Boaventura de Sousa Santos detalha demissão do CES após "processo longo e doloroso"
Sociólogo português denuncia erros processuais, perseguição interna e ataque político após acusações "gravíssimas e totalmente falsas" de assédio
247 - O sociólogo português Boaventura de Sousa Santos detalhou sua demissão do Centro de Estudos Sociais (CES) da Universidade de Coimbra, em 26 de novembro de 2024. Fundador da instituição em 1978 e seu diretor durante quatro décadas, Boaventura tornou pública a decisão por meio de um extenso depoimento, em que denuncia falhas graves na condução de um processo interno que teve início em abril de 2023, após a publicação de um capítulo de livro com acusações de assédio que ele considera "gravíssimas e totalmente falsas".
A renúncia, segundo o próprio, resulta de um "processo longo e doloroso", dividido em duas fases: o período de abril de 2023 até a divulgação do relatório de uma comissão independente, em março de 2024, e o período subsequente, que culminou com sua saída. O documento publicado na sexta-feira (2) refere-se à primeira fase.
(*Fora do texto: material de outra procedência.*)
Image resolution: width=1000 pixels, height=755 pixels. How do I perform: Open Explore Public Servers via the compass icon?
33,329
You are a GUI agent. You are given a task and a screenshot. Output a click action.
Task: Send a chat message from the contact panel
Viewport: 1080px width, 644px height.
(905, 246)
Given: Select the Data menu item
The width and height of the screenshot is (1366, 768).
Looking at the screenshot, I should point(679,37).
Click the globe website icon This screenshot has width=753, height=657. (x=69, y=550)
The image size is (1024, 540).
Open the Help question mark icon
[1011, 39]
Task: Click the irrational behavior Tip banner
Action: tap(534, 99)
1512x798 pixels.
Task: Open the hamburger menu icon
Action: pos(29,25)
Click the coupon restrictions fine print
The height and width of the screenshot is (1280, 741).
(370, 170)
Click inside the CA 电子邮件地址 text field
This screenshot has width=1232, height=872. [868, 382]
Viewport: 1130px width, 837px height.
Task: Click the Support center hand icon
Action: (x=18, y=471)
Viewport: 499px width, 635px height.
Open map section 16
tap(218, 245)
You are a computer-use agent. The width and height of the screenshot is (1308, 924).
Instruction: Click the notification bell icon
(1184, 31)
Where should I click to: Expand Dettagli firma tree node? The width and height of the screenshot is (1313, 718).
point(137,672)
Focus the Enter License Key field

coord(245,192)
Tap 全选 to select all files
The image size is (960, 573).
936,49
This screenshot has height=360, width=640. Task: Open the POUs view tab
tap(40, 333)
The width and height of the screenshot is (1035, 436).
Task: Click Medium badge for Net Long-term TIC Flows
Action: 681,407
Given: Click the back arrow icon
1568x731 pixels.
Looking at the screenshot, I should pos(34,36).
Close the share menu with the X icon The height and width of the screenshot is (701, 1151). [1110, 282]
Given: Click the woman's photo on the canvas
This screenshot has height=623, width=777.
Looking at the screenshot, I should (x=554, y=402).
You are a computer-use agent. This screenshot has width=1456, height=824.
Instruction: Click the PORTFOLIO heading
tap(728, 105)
Acusações e auto-suspensão - Boaventura afirma que teve conhecimento das acusações no dia 7 de abril de 2023, enquanto se preparava para uma viagem ao Chile. As denúncias constavam de um capítulo publicado por uma editora de prestígio, a Routledge, no qual ele e outros pesquisadores do CES eram alvo de críticas. A repercussão foi imediata, com cancelamentos de compromissos e atividades em diversas partes do mundo, incluindo uma suspensão temporária de suas funções na CLACSO.
O sociólogo relata que, mesmo diante do escândalo, nenhum representante da direção do CES procurou ouvi-lo. Ainda no Chile, em 14 de abril, ele decidiu por conta própria se auto-suspender de suas atividades para facilitar as investigações. No entanto, um comunicado do CES informava que a suspensão fora imposta pela própria direção, o que, segundo Boaventura, teve consequências drásticas para sua reputação: “um ‘erro’ fatal”, como classifica, que não foi corrigido a tempo de evitar o efeito cascata de sanções acadêmicas e editoriais.
"Perdi os meus orientandos sem ser ouvido" - Uma das críticas centrais do sociólogo é a falta de diálogo e de procedimentos regulares por parte da direção do CES. Ele relata que teve todos os seus orientandos de doutorado redistribuídos e que seu seminário no programa de Pós-Colonialismos e Cidadania Global foi cancelado, mesmo sem qualquer processo formal ou direito de defesa. “Retiraram conclusões definitivas de um ato provisório”, afirma. Ao tentar agendar uma reunião com a provedoria do CES, foi inicialmente ignorado e só mais tarde conseguiu ser recebido.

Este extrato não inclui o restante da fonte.